Here, \( h \) corresponds to the x-value of the vertex. Once \( h \) is found, the corresponding y-value, \( k \), can be calculated by substituting \( h \) back into the quadratic equation:

• \( k = g(h) = ah^2 + bh + c \).

Thus, the vertex is given by the point \((h, k)\).
For example, consider the function \( g(x) = x^2 - 6 \). In this case, \( a = 1, b = 0, \) and \( c = -6 \). Calculating the vertex:

• \( h = \frac{-0}{2(1)} = 0 \)
• \( k = g(0) = (1)(0)^2 + 0(0) - 6 = -6 \)

Hence, the vertex is at the point \((0, -6)\).
The vertex not only indicates the lowest (or highest) point of the parabola depending on its orientation, but also plays a crucial role in understanding the parabola's shape and direction.

The axis of symmetry in a quadratic function is a vertical line that passes through the vertex and divides the parabola into two mirror-image halves.
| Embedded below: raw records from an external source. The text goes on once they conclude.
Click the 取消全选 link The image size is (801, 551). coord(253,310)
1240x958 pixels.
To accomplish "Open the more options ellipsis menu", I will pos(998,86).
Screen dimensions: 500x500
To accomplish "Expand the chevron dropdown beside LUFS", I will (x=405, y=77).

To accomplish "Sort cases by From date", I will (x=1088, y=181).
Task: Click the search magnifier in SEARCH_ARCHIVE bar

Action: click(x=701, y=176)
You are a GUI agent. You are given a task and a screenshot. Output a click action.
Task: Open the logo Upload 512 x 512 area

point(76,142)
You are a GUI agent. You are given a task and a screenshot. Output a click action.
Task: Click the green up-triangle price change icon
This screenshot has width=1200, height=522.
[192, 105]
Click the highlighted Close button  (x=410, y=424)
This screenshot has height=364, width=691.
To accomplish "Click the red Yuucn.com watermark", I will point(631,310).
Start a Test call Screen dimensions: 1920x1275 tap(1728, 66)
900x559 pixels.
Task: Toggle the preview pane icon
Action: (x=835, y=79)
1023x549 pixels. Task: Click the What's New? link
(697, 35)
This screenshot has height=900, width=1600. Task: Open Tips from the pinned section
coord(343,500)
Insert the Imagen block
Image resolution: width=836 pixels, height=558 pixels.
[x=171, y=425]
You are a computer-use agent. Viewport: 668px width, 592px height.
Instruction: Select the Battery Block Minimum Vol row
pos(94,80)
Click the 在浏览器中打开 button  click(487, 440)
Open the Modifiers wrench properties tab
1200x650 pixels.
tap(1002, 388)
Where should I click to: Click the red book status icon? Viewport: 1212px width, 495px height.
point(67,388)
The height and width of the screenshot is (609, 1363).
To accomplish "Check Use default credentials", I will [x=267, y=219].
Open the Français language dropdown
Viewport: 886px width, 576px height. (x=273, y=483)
For the general quadratic equation \( g(x) = ax^2 + bx + c \), the axis of symmetry can be identified by the formula:

• \( x = h = \frac{-b}{2a} \)

This line of symmetry demonstrates an essential property of parabolas, ensuring that each point on one side of the axis has a corresponding point on the other side.
For example, given the function \( g(x) = x^2 - 6 \), the vertex has an x-coordinate \( h = 0 \), making the axis of symmetry the line:

• \( x = 0 \)

Thus, all points are symmetrical about this vertical line. It is critical for graphing the parabola as it guides where each side of the parabola will be relative to the vertex and the axis.

In quadratic functions, recognizing whether there is a maximum or minimum value is important for understanding the function's behavior. This is determined by examining the coefficient \( a \) in the standard quadratic form \( g(x) = ax^2 + bx + c \):

• If \( a > 0 \), the parabola opens upwards and has a minimum value.
• If \( a < 0 \), the parabola opens downwards and has a maximum value.

The vertex \((h, k)\) indicates this extreme value, where \( k \) is the actual maximum or minimum value of the function.
In the case of \( g(x) = x^2 - 6 \), with \( a = 1 \), the parabola opens upwards, meaning it has a minimum value. This minimum value occurs at the vertex \((0, -6)\), with \( k = -6 \) being the lowest point on the graph. Such evaluations of maximum or minimum values are valuable, especially when analyzing real-world scenarios modeled by quadratic equations, such as projectile motion or optimization problems.